Given records below:

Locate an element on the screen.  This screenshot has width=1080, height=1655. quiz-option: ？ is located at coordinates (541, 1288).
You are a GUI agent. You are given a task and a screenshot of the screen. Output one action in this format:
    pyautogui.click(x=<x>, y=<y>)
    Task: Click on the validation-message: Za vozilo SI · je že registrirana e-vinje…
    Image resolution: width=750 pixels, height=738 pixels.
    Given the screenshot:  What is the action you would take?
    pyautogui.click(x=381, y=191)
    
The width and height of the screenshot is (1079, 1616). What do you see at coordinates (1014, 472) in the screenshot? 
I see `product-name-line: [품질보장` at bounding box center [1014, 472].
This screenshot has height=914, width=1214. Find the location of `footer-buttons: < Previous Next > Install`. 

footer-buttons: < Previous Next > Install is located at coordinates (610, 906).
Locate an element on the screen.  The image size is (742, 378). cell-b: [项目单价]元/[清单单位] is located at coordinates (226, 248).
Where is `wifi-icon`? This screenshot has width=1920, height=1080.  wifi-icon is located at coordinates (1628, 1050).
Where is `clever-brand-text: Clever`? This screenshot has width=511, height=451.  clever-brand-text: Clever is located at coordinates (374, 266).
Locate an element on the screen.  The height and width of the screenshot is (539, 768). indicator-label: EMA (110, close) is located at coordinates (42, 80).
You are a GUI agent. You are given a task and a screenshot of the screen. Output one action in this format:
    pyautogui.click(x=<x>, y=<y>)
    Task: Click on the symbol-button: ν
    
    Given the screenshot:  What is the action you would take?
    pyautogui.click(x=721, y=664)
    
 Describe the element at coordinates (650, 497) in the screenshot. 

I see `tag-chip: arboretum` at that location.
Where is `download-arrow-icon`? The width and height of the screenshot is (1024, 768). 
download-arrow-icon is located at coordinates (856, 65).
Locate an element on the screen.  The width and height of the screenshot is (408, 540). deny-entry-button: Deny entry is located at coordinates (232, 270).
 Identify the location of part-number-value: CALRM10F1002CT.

End of Given records.

Work to be completed.
From the items above, pull out each line that contains the string "arrow".

Exercise output.
Where is `download-arrow-icon`? The width and height of the screenshot is (1024, 768). 
download-arrow-icon is located at coordinates (856, 65).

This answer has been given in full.